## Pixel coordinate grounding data
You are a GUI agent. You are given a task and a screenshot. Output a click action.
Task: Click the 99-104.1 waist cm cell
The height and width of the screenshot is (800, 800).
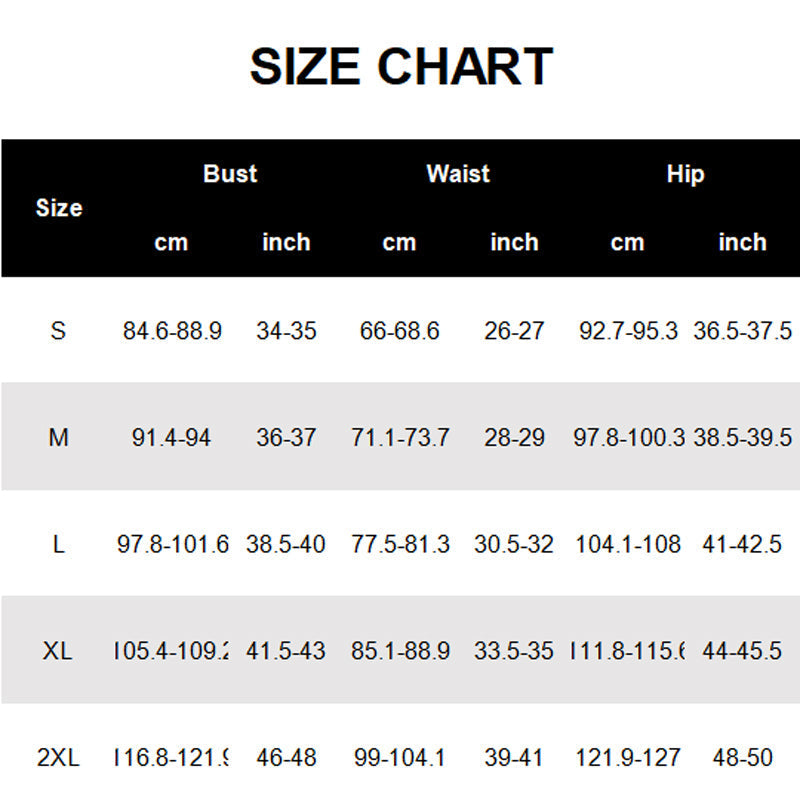(400, 758)
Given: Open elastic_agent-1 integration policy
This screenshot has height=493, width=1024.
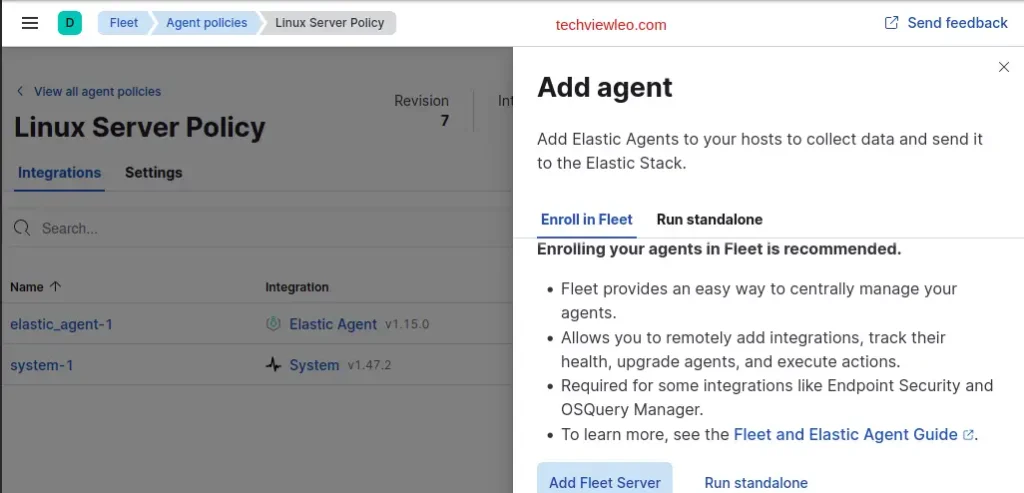Looking at the screenshot, I should pyautogui.click(x=61, y=324).

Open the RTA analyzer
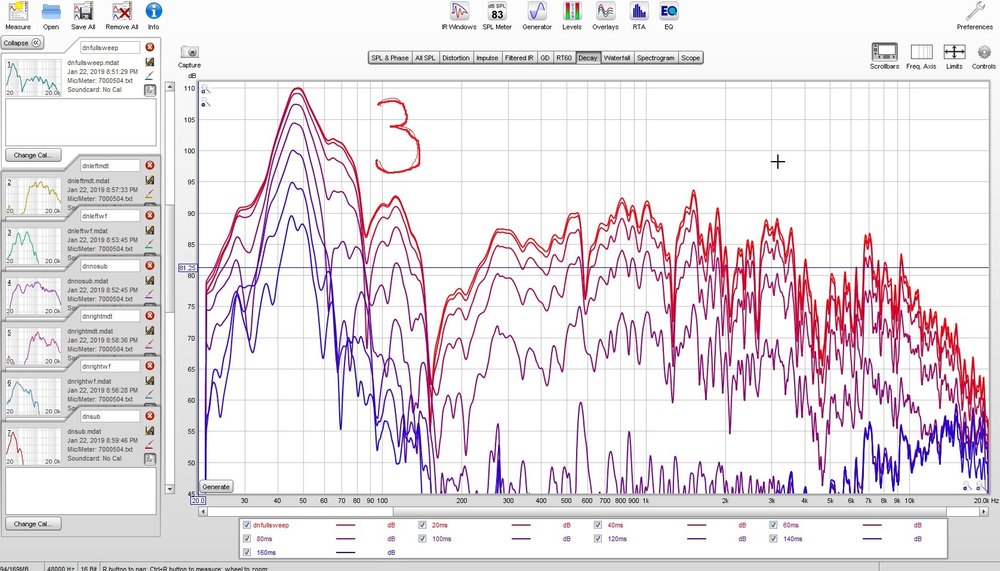pos(638,16)
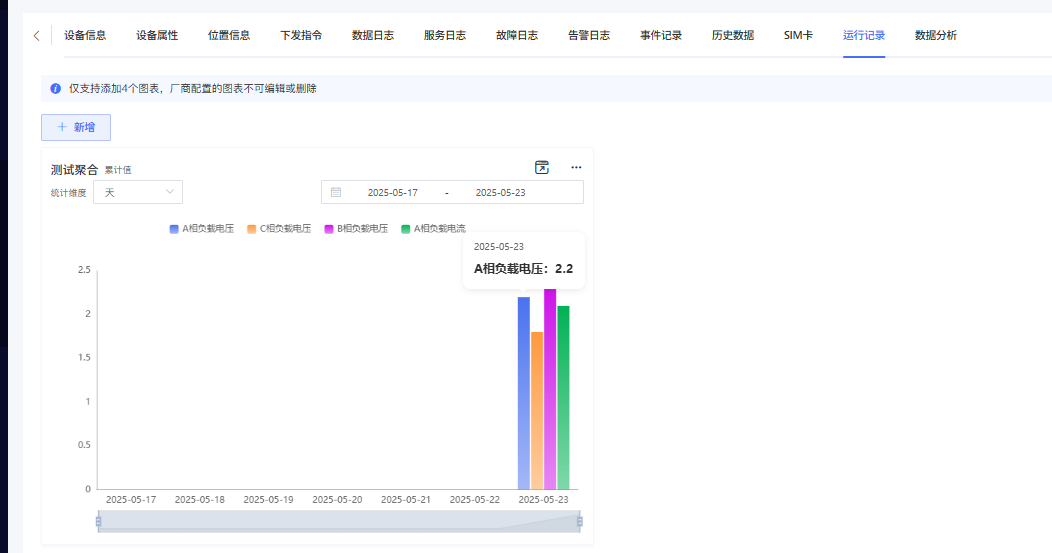The image size is (1052, 553).
Task: Click the back arrow beside the tabs
Action: [37, 36]
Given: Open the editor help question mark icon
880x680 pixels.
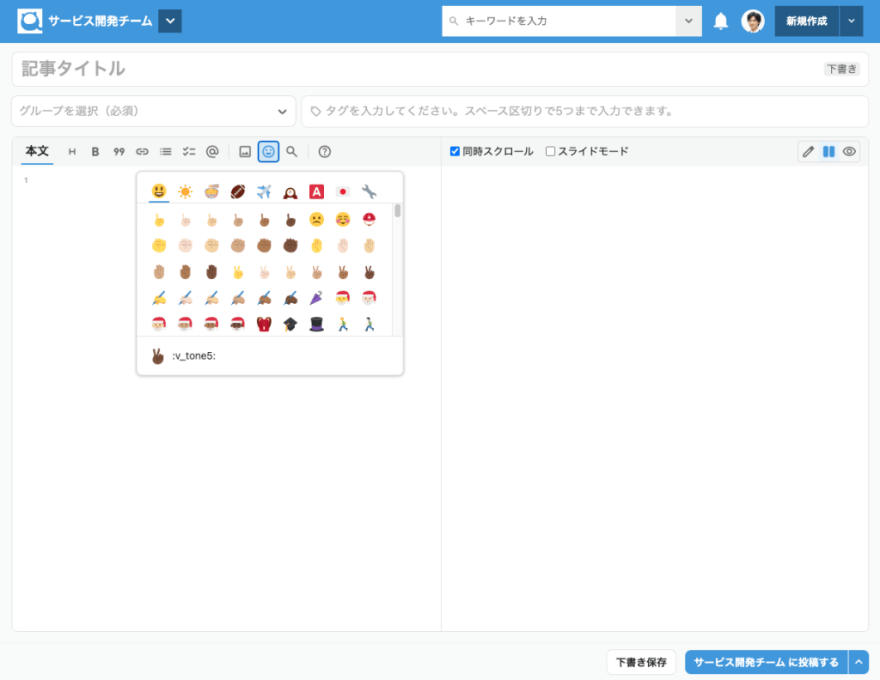Looking at the screenshot, I should pyautogui.click(x=324, y=151).
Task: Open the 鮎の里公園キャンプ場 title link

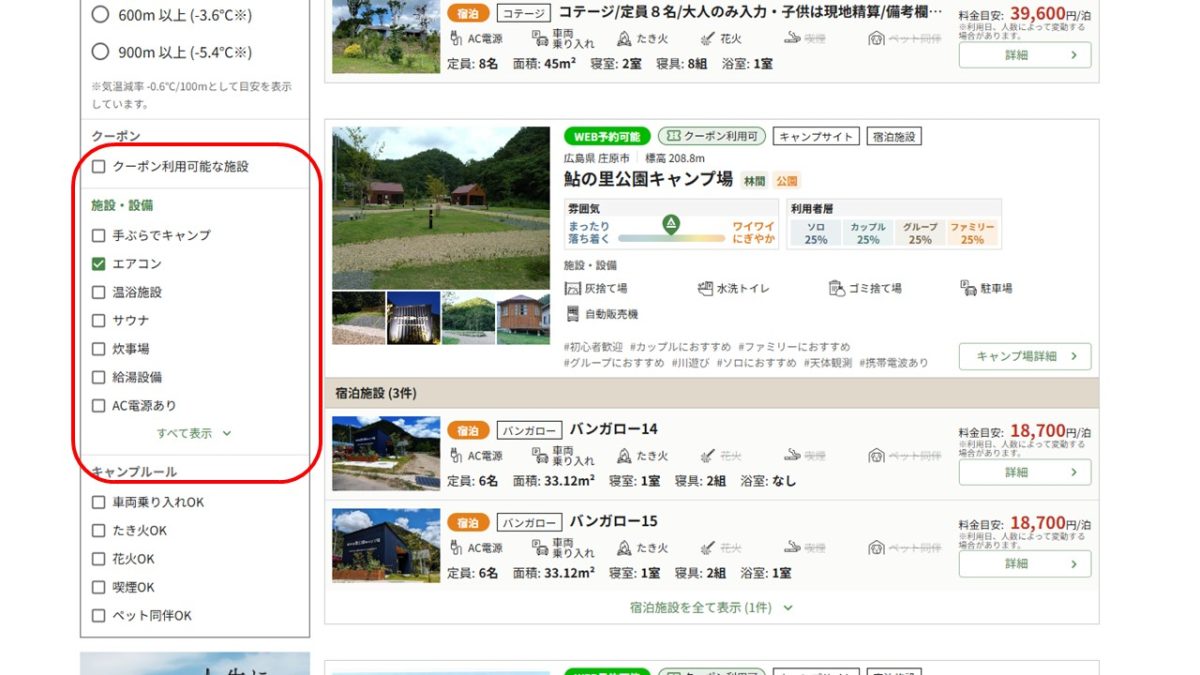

## Exercise requirements
The records above must be repeated exactly, minus their pictures.

## Response below
You are a GUI agent. You are given a task and a screenshot. Output a click action.
Task: Click the 99-104.1 waist cm cell
The height and width of the screenshot is (800, 800).
(400, 758)
Given: Open elastic_agent-1 integration policy
This screenshot has height=493, width=1024.
Looking at the screenshot, I should pyautogui.click(x=61, y=324).

Open the RTA analyzer
pos(638,16)
The image size is (1052, 553).
Task: Click the back arrow beside the tabs
Action: [37, 36]
Given: Open the editor help question mark icon
880x680 pixels.
Looking at the screenshot, I should pyautogui.click(x=324, y=151).
Task: Open the 鮎の里公園キャンプ場 title link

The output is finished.